• 抜粋本文:
北星学園大学附属高校では射撃部に所属し3年時にはインターハイ射撃競技に出場している。インターハイで少年の部11位の結果を残す。1987年昭和62年)3月に大学を卒業し、東京都内のアパレルメーカーに就職したがすぐに退社。同年8月にオウム真理教徒として出家する。
オウム真理教での活動
平田は教団において身長183cmの体躯を買われ、同教団の教祖である麻原彰晃(本名・松本智津夫)の身辺警護や「白い愛の戦士」などに携わっていた。1994年平成6年)には、教団が多数の信者をロシアに送り込んで行った「軍事訓練ツアー」に参加し、射撃訓練を受けていた。一連のオウム真理教事件においては、1995年平成7年)2月に発生した「目黒公証人役場事務長拉致監禁致死事件」では逃走車両運転手役を担当し、また同3月に発生した「島田裕巳宅爆弾事件」にも関与したとされる。
特別指名手配後
平田は「島田裕巳宅爆弾事件」で爆発物取締罰則違反で1995年5月31日に指名手配されたが、後に「目黒公証人役場事務長拉致監禁致死事件」でも逮捕監禁致死罪も指名手配容疑に追加された。後に平田はオウム真理教による「地下鉄サリン事件」に関わった高橋克也菊地直子らとともに、7人の「オウム真理教特別手配被疑者」の1人に指定された。全国規模での捜査対象となり指名手配容疑者として広く周知された平田であったが、その逃亡生活は長期に渡った。
容疑事件の翌年である1996年平成8年)2月には、宮城県仙台市の女性在家信者宅に潜伏していたことが判明しているが、逃亡。ちなみに、在家信者とは、普段は社会人として企業社会に溶け込みながら、稼ぎの多くを教団に献金することを修行としているオウム真理教信者のことである。
出頭により逮捕
その後、足取りは長く途絶えており、「死亡説[1][2]。」や「海外逃亡説[3]」もあったが、2011年平成23年)12月31日、平田を名乗る人物が突如警視庁丸の内警察署に出頭。指紋照合にて本人と確定されたため、警視庁は翌日の2012年平成24年)1月1日に監禁致死の容疑で平田を逮捕した[4][5]

逮捕後の供述

ファイル:Wanted poster-Aum Shinrikyo Miki police station オウム真理教指名手配ポスター 三木警察署派出所 平田信逮捕 DSCF1674.JPG
逮捕を知らせる警察署のオウム真理教特別指名手配ポスター、依然2名が逃走中
事件に区切りを付けたかった
事件から17年近くも経った時期に突如出頭した理由について、平田本人は「事件に区切りを付けたかった」「東日本大震災で不条理なことを多く見て自分の立場を改めて考えた。年内に出頭したかった」「震災で『おれ、何をやっているんだろう』と自分の逃亡生活が情けなくなった。でも、なかなか踏ん切りがつかず、出頭は大みそかになってしまった」などと供述しているという。

• やるべきこと:
1 - 抜粋本文のうち、「北星学園大学附属高校では射撃」から始まり「その逃亡生活は長期に渡った。」で終わる部分を、一字も変えずに書き写してください。
2 - 抜粋本文をもとに、次の問いに答えよ。
(a) 平田が教団で身辺警護などに携わった際、買われた身長は何cmか。
(b) 2011年12月31日に平田を名乗る人物が出頭した警察署はどこか。
(c) 1996年2月に平田が潜伏していたと判明した場所はどこか。

• 提供データ:
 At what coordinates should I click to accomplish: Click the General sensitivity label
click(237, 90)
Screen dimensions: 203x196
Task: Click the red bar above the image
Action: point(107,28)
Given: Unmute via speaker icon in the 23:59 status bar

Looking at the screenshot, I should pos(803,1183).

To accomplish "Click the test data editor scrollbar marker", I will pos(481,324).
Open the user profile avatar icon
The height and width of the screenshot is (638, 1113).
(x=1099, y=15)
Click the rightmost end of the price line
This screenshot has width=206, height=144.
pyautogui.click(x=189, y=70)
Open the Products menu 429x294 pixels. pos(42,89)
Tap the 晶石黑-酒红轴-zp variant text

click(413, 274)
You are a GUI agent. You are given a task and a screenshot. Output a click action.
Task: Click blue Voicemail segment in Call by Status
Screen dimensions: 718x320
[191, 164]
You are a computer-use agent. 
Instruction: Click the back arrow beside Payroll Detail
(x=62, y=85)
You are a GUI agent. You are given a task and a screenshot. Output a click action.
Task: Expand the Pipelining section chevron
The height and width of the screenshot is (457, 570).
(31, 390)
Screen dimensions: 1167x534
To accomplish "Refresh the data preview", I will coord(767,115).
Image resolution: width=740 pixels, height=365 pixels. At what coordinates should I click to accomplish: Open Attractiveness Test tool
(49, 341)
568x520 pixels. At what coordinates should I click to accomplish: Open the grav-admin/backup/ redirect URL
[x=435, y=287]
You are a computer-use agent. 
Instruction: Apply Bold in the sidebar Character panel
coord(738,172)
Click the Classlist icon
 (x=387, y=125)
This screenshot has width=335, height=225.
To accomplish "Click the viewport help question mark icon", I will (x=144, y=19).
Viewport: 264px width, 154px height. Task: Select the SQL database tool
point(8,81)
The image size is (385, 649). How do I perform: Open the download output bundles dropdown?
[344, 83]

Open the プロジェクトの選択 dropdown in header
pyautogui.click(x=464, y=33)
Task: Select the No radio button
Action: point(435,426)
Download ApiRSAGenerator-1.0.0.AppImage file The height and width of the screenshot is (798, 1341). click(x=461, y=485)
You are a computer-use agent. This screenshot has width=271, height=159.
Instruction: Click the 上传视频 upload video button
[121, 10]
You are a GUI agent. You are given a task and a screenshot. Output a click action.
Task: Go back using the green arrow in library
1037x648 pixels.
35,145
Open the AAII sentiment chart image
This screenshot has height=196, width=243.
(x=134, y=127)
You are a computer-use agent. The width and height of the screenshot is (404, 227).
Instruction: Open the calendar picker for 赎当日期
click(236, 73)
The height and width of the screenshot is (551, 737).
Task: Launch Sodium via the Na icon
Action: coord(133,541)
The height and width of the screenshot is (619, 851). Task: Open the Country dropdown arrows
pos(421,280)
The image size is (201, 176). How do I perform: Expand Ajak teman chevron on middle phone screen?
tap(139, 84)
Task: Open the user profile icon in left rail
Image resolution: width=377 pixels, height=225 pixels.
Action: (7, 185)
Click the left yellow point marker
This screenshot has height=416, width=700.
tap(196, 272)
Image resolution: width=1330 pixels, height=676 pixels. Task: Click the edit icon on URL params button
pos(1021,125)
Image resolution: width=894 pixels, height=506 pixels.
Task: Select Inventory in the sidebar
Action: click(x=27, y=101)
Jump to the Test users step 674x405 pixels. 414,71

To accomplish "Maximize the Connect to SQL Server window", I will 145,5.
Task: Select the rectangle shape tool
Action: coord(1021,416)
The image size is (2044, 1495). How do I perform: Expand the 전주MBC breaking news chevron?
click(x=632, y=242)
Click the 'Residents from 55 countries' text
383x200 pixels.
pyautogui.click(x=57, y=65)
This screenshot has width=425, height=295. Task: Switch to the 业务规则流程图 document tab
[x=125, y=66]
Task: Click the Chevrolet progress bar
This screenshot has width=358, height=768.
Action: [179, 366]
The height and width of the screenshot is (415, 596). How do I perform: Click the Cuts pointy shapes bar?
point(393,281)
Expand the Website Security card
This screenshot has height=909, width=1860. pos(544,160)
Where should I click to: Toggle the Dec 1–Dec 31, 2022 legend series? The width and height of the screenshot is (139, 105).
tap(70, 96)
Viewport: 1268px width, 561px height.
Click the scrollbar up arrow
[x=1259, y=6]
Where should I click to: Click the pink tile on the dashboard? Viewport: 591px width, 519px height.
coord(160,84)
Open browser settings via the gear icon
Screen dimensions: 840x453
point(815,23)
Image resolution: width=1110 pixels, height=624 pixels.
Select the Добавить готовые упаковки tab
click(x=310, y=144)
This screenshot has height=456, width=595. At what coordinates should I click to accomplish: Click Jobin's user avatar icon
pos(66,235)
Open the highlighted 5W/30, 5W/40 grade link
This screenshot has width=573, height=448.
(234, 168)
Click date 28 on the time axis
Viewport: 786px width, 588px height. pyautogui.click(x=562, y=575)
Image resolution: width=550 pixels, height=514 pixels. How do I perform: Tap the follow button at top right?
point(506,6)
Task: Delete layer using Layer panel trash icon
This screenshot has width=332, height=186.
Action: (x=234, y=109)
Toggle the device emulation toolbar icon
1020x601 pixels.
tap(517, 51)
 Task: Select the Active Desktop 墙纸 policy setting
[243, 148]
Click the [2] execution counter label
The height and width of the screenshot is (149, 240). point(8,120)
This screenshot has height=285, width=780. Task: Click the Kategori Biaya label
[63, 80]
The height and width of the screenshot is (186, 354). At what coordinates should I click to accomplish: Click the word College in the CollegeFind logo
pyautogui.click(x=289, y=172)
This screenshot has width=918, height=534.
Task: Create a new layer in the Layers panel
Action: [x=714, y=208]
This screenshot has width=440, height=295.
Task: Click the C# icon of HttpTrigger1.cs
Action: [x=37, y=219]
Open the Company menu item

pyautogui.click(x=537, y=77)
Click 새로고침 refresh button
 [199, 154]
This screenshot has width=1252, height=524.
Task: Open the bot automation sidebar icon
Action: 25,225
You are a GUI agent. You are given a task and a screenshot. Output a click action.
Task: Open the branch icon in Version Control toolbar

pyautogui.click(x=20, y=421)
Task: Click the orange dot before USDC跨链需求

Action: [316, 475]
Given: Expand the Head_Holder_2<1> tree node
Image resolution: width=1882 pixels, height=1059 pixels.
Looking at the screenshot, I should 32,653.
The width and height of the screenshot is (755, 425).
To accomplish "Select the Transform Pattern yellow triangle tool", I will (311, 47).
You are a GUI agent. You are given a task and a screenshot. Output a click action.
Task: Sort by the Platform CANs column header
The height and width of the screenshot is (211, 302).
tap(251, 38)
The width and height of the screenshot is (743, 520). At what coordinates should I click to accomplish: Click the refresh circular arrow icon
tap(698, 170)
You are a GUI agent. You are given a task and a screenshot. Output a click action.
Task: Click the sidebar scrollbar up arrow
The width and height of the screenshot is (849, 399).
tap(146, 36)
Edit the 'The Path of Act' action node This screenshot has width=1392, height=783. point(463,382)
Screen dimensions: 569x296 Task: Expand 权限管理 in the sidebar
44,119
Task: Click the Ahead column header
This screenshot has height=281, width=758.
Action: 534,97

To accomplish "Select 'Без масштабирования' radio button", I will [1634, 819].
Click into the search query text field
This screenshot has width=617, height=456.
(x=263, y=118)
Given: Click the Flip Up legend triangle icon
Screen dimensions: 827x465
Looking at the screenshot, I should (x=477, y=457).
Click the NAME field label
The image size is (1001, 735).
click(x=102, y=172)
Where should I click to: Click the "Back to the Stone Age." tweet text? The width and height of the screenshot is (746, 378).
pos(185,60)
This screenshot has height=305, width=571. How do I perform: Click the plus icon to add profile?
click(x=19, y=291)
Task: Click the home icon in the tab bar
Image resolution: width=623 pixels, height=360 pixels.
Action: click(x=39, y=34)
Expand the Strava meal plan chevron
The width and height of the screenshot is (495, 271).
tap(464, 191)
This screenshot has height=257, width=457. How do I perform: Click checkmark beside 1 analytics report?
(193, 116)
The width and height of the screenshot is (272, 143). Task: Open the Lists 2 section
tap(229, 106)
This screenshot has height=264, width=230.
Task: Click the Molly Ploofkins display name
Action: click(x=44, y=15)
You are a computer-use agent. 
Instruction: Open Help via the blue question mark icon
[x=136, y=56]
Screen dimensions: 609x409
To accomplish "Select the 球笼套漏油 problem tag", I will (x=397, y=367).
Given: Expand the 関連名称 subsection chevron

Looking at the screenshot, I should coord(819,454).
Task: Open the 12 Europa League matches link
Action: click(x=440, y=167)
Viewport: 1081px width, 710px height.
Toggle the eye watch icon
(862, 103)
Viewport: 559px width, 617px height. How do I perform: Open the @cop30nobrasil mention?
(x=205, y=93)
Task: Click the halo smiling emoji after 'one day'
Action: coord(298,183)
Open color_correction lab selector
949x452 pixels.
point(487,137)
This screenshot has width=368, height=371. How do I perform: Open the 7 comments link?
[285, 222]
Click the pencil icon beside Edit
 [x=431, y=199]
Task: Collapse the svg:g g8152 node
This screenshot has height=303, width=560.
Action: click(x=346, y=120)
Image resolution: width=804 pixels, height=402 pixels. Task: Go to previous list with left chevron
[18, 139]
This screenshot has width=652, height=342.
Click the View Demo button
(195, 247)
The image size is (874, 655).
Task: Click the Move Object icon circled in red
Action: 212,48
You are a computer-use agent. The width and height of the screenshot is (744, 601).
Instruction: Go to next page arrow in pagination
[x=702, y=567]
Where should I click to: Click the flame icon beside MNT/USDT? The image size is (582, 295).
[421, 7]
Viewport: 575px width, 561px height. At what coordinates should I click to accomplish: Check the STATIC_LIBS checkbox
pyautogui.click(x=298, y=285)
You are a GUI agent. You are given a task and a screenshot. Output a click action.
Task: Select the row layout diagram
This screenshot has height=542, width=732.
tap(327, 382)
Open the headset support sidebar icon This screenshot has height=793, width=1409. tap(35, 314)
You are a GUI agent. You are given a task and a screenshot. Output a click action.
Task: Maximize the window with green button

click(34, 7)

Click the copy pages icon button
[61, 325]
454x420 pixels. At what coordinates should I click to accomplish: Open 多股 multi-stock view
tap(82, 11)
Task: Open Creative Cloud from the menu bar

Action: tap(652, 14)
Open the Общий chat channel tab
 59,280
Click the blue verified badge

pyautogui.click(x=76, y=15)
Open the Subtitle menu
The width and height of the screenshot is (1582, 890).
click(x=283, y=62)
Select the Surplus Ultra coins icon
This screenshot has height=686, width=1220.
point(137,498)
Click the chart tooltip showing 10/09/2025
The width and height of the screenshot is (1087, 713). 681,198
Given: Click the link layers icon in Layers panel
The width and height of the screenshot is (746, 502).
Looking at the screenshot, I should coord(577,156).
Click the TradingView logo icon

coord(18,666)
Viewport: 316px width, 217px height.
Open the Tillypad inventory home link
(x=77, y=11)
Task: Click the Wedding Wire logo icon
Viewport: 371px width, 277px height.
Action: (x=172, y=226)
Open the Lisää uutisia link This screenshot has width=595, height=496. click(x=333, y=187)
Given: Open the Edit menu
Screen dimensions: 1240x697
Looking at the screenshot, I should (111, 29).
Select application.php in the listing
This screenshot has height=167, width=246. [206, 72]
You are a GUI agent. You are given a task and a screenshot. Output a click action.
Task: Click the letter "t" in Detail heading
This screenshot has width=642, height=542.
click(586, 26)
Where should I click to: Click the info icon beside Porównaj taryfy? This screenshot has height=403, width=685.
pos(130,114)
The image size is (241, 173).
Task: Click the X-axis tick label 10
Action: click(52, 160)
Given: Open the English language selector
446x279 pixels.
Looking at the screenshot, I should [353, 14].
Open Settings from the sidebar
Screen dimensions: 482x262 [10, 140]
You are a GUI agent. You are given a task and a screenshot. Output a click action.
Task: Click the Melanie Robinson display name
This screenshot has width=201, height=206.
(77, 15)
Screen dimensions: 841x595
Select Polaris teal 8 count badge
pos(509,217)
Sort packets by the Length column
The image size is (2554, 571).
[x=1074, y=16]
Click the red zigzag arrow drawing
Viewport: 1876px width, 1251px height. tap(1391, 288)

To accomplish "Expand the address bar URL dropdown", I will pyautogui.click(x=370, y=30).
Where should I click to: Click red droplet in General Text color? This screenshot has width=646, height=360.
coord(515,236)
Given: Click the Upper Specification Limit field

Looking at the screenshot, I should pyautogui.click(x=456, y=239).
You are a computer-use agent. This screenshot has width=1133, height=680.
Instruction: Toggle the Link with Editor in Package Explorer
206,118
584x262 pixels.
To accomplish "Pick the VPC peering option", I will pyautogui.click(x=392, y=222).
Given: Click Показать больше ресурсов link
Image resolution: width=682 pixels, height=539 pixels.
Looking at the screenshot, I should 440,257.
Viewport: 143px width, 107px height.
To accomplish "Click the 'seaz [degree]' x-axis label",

• 解答一覧:
1 -
北星学園大学附属高校では射撃部に所属し3年時にはインターハイ射撃競技に出場している。インターハイで少年の部11位の結果を残す。1987年昭和62年)3月に大学を卒業し、東京都内のアパレルメーカーに就職したがすぐに退社。同年8月にオウム真理教徒として出家する。
オウム真理教での活動
平田は教団において身長183cmの体躯を買われ、同教団の教祖である麻原彰晃(本名・松本智津夫)の身辺警護や「白い愛の戦士」などに携わっていた。1994年平成6年)には、教団が多数の信者をロシアに送り込んで行った「軍事訓練ツアー」に参加し、射撃訓練を受けていた。一連のオウム真理教事件においては、1995年平成7年)2月に発生した「目黒公証人役場事務長拉致監禁致死事件」では逃走車両運転手役を担当し、また同3月に発生した「島田裕巳宅爆弾事件」にも関与したとされる。
特別指名手配後
平田は「島田裕巳宅爆弾事件」で爆発物取締罰則違反で1995年5月31日に指名手配されたが、後に「目黒公証人役場事務長拉致監禁致死事件」でも逮捕監禁致死罪も指名手配容疑に追加された。後に平田はオウム真理教による「地下鉄サリン事件」に関わった高橋克也菊地直子らとともに、7人の「オウム真理教特別手配被疑者」の1人に指定された。全国規模での捜査対象となり指名手配容疑者として広く周知された平田であったが、その逃亡生活は長期に渡った。

2 -
(a) 183cm
(b) 警視庁丸の内警察署
(c) 宮城県仙台市の女性在家信者宅